Ron—who with his wife, Barbara, has given generously to the Institute, including important support for the MIT Museum—shares two relevant anecdotes from his student days. In one, he was a freshman thrilled by the work of M.C. Escher during the artist’s 1960 visit to MIT. As Ron recalls, Escher’s intricate, mathematically inspired designs generated “an amazingly sympathetic appreciation for graphic art, and the way in which it could help present scientific thought.” The Dutch artist would go on to be a meaningful presence in the Cordovers’ life. After acquiring a number of Escher’s pieces, the couple built a wide-ranging art collection from which they regularly lend works to exhibitions around the world.

In the other reminiscence, Ron describes an educational “aha” moment from his time as a PhD candidate researching atomic spectra under the late visionary physicist Charles H. Townes. Addressing a particularly complex concept, Townes sketched a “beautiful” drawing of the atomic phenomena rather than using words or formulas. This reinforced for Ron the notion “that artistic visualization can be a critically useful element for processing information.”

These examples are just two of many, Ron notes, that illustrate how championing the integration of science and art came to be “a kind of purpose” for him and Barbara. Ron is also an overseer at the Museum of Fine Arts, Boston, where he and Barbara sponsored an exhibition of a unique 17th-century Flemish cabinet painting that celebrates the moment when science began to replace ancient dogma as the methodology to understand our universe. Additionally, they have provided important support for Science Gallery International, a worldwide network of university-based exhibition centers that aims to excite young people about the intersection of science and art.
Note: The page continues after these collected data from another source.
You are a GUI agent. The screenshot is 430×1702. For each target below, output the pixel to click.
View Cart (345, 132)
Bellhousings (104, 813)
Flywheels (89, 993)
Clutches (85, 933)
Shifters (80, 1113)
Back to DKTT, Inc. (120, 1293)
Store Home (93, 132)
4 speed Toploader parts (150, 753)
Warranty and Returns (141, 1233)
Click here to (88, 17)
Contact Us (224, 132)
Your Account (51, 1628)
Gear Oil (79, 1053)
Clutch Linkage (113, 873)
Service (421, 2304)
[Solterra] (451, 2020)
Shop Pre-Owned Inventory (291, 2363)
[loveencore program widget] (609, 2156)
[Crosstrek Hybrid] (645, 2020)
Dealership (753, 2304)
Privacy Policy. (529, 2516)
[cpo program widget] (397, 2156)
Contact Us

Ron and Barbara believe strongly in art as a vehicle for broadening the experiences of students and happily acknowledge that, more than ever, creative activity is flourishing at MIT. To help encourage this development, they established an arts-focused MIT scholarship fund in the 1990s, and are longtime supporters of both the MIT Council for the Arts and the MIT Museum. The latter, Barbara remarks, has continued to perfect its mission, and is a “very special place.”

As the museum prepares to move from its current location to a custom-built space in the heart of Kendall Square, part of MIT’s expansion and reimagining of the neighborhood, the Cordovers have given a significant gift to contribute to the facility’s next chapter. Excited that the museum is poised to become a major presence in the new gateway to MIT’s campus, the couple hope that their gift will enhance what they view as the museum’s principal purpose—“to present complex and critically important research in a way that is inspirational for the students and faculty doing the work, and to make it accessible to the public at large.”

Barbara, who has a background in fine art and education, notes that in directing their support, she and Ron considered a number of worthy people and projects at MIT but decided that the museum could best realize the spirit of their gift. Ron offers that “if the MIT Museum, in its presence in Kendall Square, can be a beacon to communicate the aesthetic beauty and the inherent relevance of science, it would make us very happy for all who would benefit.”